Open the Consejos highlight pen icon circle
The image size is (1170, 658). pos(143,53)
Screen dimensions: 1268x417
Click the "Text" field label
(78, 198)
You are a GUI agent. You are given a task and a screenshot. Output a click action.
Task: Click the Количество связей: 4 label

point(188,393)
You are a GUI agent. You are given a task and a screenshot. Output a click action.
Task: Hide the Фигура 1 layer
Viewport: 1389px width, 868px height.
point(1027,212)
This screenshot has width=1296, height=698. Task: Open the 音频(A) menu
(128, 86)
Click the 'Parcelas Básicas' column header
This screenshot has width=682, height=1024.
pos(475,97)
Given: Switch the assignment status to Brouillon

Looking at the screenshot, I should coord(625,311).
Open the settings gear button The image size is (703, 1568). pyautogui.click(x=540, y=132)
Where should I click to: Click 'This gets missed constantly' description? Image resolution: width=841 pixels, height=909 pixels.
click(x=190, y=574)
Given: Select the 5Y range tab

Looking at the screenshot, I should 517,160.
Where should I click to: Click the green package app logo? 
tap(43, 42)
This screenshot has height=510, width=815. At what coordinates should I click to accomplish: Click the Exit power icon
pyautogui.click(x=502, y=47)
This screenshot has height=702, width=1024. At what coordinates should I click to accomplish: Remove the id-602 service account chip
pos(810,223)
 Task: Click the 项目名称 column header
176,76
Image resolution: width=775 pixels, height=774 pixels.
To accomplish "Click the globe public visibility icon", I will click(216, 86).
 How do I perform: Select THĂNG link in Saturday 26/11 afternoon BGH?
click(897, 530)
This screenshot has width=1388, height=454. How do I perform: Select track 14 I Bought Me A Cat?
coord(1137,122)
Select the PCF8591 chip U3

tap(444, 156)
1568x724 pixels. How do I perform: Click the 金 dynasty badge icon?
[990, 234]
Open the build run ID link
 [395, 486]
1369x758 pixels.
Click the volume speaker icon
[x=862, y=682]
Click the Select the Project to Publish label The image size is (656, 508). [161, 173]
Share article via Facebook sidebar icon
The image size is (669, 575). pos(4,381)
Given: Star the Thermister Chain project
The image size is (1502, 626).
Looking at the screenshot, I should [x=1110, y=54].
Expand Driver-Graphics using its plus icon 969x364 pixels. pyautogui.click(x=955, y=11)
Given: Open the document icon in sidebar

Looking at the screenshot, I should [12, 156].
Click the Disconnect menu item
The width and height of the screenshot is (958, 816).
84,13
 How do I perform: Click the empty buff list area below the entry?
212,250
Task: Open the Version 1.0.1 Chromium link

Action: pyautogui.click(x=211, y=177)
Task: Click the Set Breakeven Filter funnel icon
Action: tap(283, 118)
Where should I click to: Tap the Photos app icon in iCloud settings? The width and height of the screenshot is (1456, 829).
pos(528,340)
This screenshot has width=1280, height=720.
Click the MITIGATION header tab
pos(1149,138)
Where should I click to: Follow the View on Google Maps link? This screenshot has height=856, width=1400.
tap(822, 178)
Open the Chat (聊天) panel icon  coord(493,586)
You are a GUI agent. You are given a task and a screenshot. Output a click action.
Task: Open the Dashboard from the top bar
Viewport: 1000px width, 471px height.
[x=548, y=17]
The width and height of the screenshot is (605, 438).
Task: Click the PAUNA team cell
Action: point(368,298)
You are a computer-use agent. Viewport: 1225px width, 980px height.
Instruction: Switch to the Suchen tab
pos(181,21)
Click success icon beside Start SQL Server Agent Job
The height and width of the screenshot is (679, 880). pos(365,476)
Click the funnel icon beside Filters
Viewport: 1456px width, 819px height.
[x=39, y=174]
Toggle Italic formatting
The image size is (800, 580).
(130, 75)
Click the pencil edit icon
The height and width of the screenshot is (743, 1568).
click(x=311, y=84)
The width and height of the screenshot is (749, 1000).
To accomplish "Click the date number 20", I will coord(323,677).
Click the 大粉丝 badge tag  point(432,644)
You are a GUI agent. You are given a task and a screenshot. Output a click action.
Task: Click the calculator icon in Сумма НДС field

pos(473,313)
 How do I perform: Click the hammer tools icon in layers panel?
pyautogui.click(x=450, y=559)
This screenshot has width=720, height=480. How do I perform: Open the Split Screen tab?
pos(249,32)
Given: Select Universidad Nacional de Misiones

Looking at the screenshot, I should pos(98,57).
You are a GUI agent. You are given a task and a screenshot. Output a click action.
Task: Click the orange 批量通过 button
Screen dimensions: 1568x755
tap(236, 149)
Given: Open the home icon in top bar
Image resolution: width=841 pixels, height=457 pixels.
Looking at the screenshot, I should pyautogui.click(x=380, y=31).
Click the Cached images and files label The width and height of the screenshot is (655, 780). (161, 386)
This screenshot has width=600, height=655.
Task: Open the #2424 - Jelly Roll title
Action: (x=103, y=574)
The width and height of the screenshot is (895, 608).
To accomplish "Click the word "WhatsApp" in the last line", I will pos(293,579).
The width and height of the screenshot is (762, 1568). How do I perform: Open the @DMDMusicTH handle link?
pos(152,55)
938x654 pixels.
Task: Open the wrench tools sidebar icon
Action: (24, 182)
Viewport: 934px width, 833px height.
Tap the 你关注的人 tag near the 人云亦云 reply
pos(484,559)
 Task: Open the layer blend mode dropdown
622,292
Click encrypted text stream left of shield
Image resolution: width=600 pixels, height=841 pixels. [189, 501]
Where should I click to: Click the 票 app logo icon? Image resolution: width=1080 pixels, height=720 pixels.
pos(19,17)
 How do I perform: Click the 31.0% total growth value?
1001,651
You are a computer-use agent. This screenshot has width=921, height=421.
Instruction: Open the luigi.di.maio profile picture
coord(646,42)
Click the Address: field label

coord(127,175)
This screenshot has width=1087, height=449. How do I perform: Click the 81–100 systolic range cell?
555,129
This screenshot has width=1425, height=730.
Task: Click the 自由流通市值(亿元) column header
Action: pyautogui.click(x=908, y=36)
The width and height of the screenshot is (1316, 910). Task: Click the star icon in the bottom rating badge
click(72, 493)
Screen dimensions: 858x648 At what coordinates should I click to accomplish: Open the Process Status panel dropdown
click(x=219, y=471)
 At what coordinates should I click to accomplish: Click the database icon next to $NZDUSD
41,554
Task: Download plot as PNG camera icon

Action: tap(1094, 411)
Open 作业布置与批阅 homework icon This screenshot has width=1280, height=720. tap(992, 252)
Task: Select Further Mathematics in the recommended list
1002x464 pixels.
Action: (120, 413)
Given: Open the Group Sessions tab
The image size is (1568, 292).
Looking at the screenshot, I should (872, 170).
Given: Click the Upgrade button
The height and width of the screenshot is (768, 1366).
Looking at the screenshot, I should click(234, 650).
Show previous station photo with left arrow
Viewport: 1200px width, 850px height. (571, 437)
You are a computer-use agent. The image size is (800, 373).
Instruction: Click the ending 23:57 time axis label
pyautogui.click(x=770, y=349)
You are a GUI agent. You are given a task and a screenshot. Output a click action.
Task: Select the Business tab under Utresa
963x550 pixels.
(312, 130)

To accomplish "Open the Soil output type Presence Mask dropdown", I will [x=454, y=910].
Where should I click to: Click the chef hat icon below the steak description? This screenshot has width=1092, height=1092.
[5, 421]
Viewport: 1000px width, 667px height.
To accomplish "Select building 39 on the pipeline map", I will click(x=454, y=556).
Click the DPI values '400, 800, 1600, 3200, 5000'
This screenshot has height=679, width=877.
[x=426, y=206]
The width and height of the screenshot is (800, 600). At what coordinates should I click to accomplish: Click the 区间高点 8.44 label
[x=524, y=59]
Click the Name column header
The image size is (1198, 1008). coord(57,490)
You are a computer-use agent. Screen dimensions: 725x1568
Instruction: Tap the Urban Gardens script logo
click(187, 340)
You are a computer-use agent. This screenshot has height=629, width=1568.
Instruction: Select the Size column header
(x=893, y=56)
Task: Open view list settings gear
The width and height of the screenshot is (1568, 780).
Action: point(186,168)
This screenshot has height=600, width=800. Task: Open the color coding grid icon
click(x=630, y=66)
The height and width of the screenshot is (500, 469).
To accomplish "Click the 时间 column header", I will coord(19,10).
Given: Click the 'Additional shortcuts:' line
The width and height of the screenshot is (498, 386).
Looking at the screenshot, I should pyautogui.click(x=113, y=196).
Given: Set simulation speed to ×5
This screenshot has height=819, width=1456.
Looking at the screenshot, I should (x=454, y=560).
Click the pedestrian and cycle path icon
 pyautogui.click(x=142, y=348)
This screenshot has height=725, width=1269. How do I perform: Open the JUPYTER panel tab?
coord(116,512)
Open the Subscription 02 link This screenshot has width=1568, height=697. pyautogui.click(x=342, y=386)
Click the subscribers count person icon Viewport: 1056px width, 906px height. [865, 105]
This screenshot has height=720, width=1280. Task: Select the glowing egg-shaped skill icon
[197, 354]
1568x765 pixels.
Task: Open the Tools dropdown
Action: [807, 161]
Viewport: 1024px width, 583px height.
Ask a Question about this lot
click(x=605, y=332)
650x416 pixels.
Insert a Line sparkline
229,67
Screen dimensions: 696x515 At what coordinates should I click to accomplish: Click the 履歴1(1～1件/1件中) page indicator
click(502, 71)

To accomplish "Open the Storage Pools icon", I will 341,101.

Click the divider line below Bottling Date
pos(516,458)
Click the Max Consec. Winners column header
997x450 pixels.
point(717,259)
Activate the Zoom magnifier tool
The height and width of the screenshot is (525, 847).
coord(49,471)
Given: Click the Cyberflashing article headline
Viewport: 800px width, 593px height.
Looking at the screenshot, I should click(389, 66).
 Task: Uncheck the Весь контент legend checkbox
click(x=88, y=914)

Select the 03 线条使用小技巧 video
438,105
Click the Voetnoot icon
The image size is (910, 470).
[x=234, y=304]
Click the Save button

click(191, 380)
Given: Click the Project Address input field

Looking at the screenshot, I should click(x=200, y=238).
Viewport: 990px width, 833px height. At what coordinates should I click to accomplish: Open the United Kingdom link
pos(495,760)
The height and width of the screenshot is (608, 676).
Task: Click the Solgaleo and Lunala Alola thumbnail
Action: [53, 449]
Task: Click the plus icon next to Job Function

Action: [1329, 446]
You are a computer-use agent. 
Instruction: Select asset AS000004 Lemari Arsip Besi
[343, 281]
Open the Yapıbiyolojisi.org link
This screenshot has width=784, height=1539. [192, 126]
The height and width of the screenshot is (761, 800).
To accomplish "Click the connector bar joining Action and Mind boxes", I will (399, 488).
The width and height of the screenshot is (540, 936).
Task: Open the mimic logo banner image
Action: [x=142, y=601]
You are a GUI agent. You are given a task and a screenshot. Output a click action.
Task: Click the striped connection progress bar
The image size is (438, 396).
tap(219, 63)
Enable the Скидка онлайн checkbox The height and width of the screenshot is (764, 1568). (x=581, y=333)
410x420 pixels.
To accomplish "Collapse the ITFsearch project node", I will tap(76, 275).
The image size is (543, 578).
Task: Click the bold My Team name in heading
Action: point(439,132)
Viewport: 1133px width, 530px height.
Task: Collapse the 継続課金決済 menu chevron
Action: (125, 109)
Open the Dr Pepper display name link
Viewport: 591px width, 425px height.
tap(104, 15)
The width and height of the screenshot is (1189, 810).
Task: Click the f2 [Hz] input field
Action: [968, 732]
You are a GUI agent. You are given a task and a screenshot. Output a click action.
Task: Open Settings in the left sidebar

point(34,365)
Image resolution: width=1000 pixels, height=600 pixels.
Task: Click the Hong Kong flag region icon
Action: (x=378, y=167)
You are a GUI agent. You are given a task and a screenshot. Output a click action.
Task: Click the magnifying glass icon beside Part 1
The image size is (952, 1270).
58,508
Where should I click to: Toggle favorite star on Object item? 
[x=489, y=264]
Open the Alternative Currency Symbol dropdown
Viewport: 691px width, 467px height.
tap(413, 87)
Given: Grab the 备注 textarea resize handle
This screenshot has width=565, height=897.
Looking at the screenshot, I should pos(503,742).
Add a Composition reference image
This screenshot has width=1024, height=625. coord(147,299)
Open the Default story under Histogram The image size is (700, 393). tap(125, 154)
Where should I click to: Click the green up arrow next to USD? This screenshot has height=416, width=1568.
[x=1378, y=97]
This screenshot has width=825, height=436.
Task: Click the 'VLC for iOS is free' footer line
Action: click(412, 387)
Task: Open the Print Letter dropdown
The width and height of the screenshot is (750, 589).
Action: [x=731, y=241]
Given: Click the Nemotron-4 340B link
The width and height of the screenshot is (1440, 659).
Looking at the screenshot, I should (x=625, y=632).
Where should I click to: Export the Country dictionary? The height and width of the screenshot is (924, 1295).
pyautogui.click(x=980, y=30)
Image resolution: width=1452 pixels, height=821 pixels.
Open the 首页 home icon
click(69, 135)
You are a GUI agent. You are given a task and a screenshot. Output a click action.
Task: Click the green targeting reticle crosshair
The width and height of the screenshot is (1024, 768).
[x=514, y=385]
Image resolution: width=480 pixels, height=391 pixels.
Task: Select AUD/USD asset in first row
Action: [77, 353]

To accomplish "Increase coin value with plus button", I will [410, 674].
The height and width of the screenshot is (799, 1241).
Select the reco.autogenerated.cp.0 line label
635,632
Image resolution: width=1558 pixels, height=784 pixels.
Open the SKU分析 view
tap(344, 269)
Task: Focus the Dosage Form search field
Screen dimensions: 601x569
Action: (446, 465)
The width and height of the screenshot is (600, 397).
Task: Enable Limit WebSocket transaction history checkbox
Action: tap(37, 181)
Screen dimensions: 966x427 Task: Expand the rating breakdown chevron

(Exercise objective): Go through the material above and copy each line that has the word "Expand".

(Exercise result):
Expand Driver-Graphics using its plus icon 969x364 pixels. pyautogui.click(x=955, y=11)
Screen dimensions: 966x427 Task: Expand the rating breakdown chevron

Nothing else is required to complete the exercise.